## BEGIN Material provided
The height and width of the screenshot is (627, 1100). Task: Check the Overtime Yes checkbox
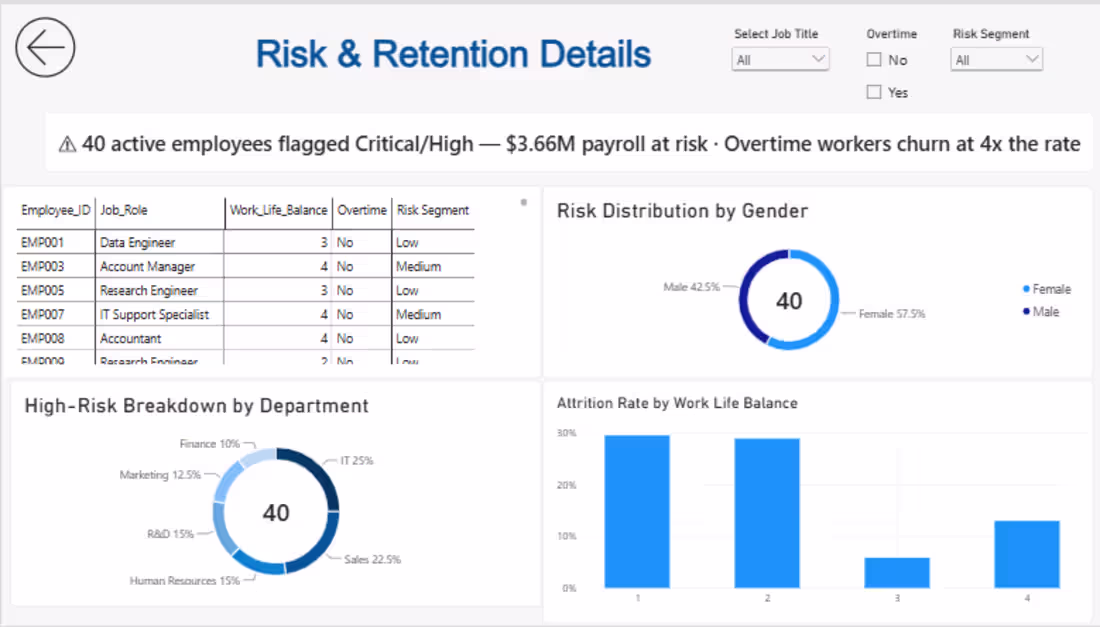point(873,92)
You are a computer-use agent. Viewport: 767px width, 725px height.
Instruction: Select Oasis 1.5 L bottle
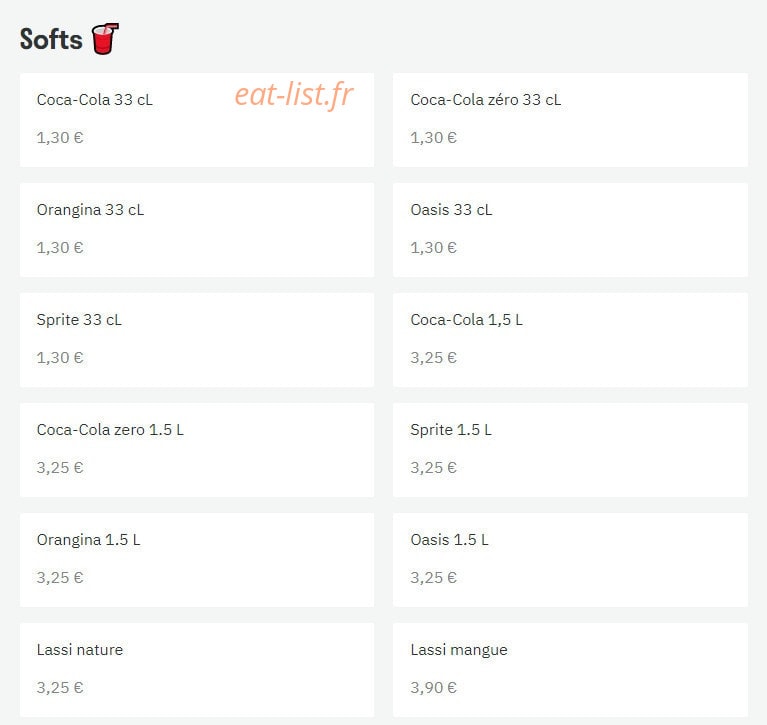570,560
## END Material provided
## BEGIN Material provided
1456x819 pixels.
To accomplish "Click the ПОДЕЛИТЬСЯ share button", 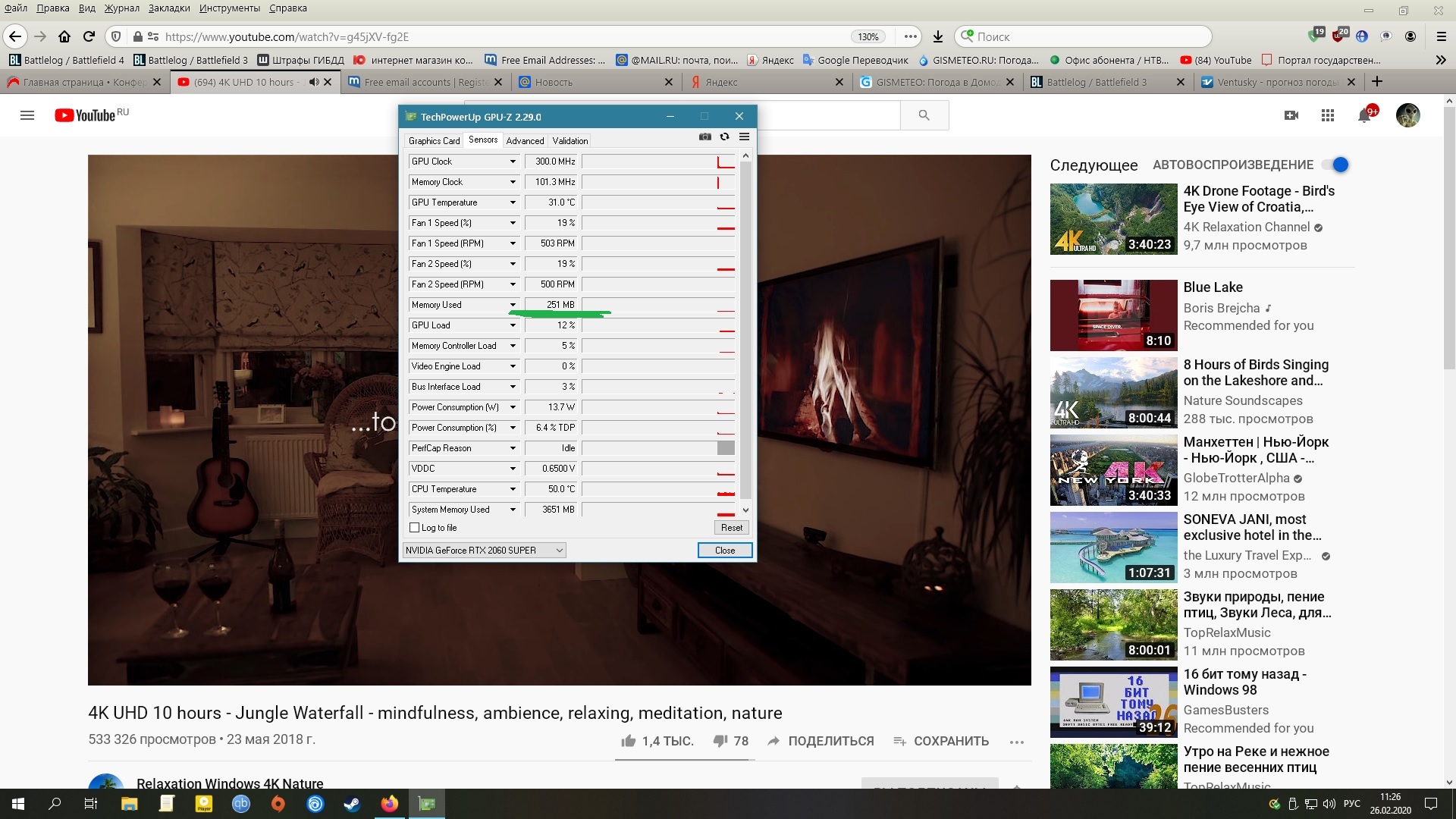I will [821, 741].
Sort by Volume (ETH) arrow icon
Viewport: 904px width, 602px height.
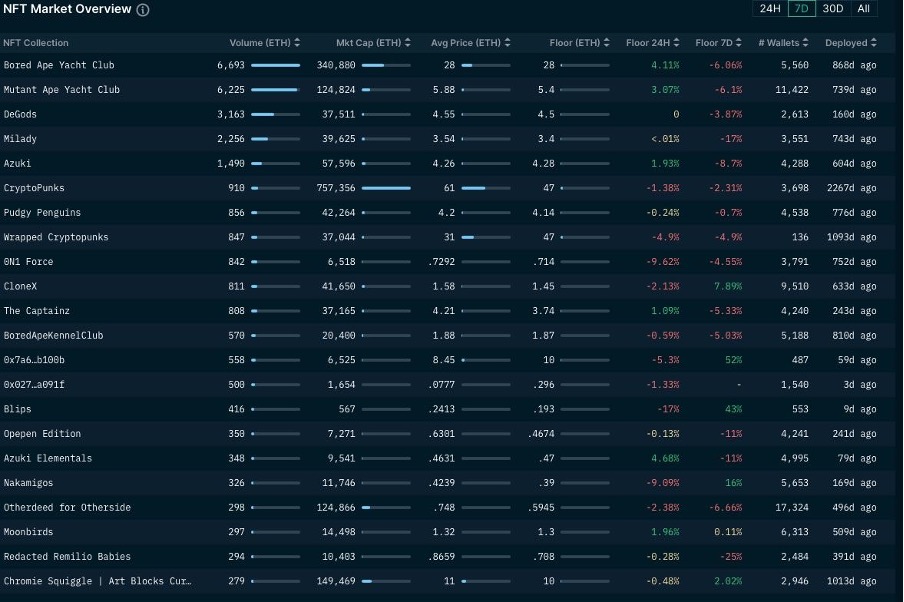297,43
## END Material provided
## BEGIN Material provided
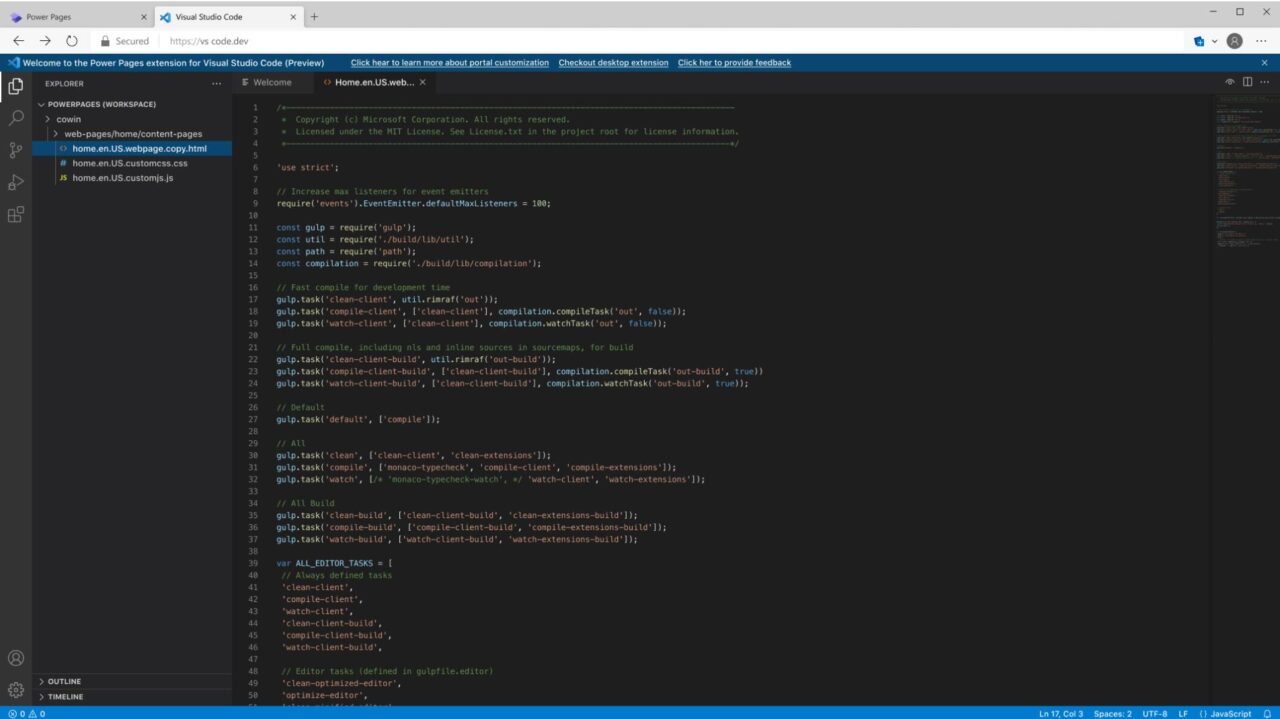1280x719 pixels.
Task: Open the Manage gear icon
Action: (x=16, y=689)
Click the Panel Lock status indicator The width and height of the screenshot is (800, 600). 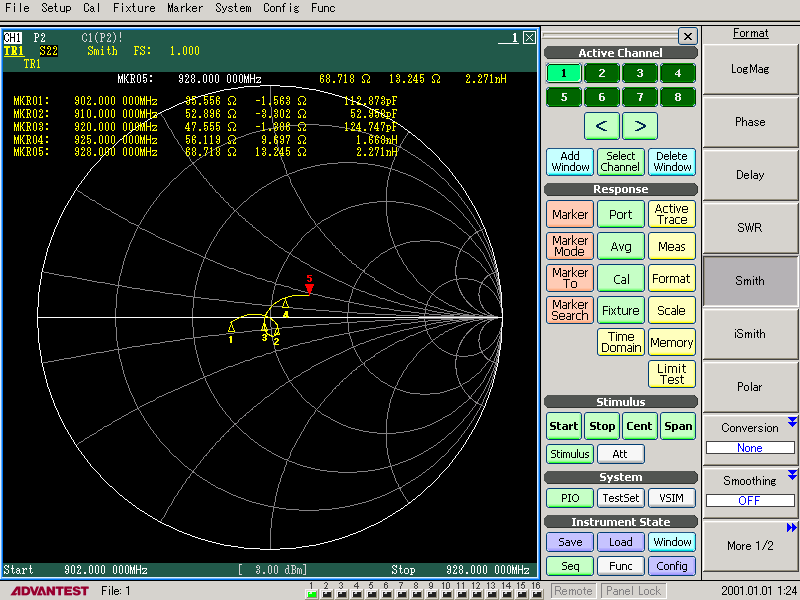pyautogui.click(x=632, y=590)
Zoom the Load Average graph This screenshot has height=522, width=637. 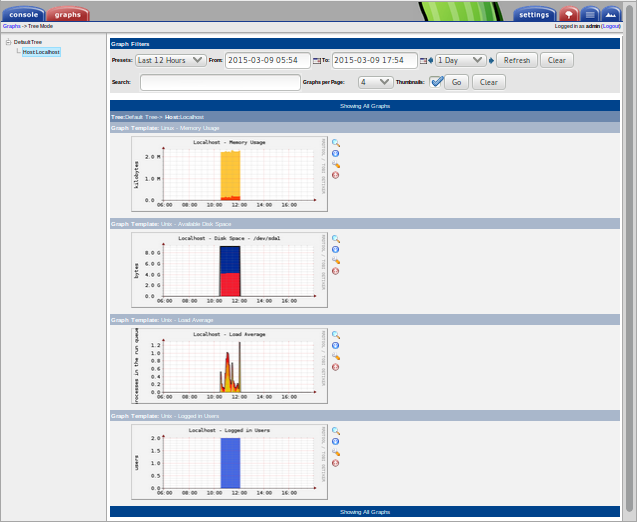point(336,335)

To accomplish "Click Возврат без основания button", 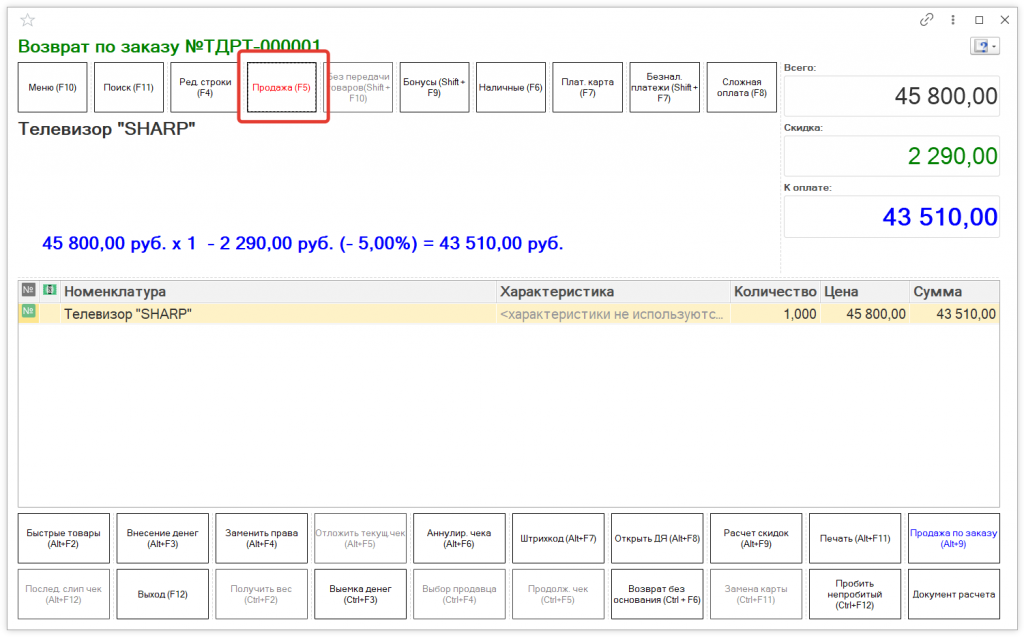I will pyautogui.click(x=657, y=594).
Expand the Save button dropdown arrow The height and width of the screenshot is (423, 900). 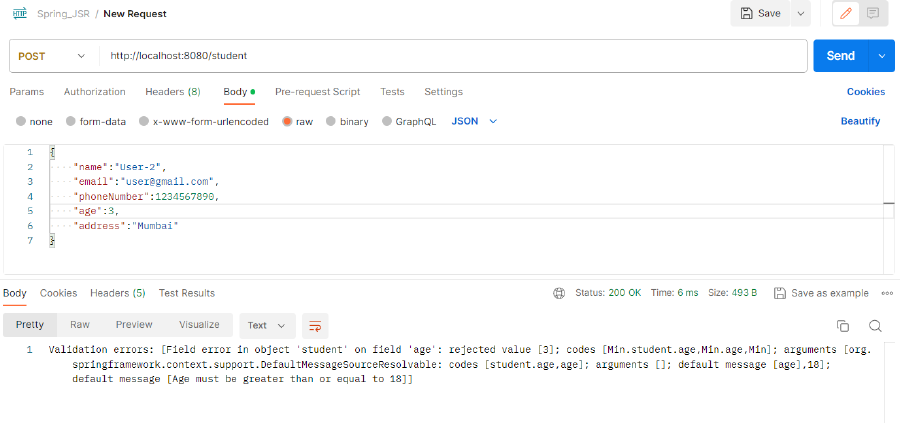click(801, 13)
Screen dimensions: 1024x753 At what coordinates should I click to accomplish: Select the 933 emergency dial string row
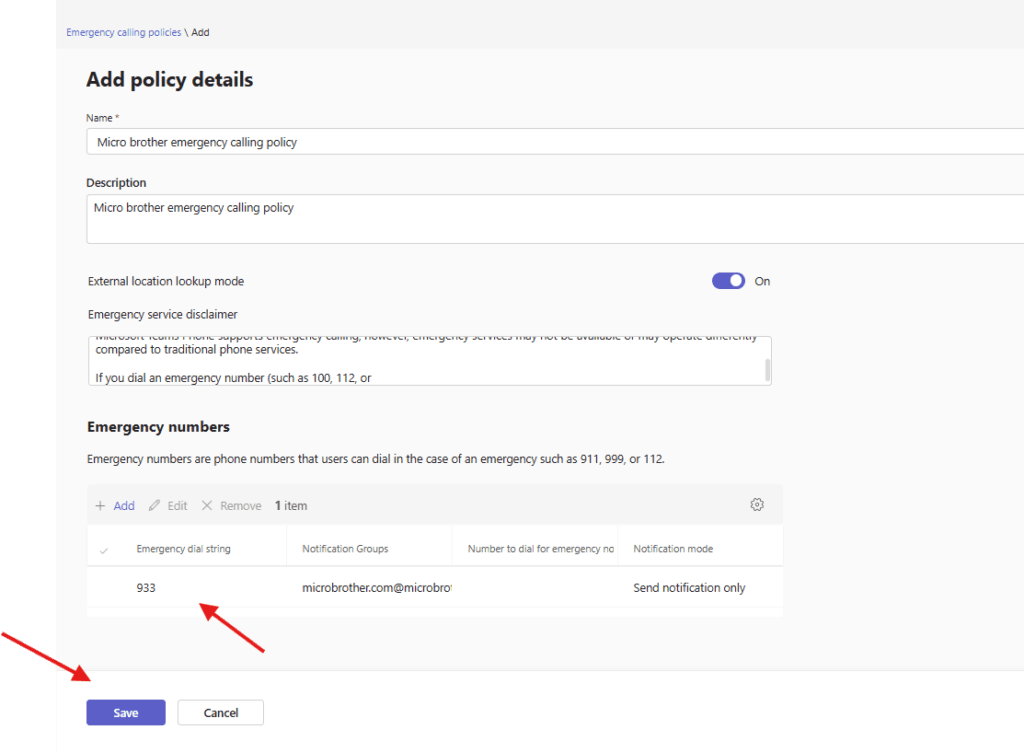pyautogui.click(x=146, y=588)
## END Material provided
# Work to complete:
Reproduce the lines of Block 3 word for word, beginning at the line that has "Screen dimensions: 1024x753" and stopping after the line that has "pyautogui.click(x=146, y=588)". Leave the pictures out of your answer.

# Task answer:
Screen dimensions: 1024x753 At what coordinates should I click to accomplish: Select the 933 emergency dial string row
pyautogui.click(x=146, y=588)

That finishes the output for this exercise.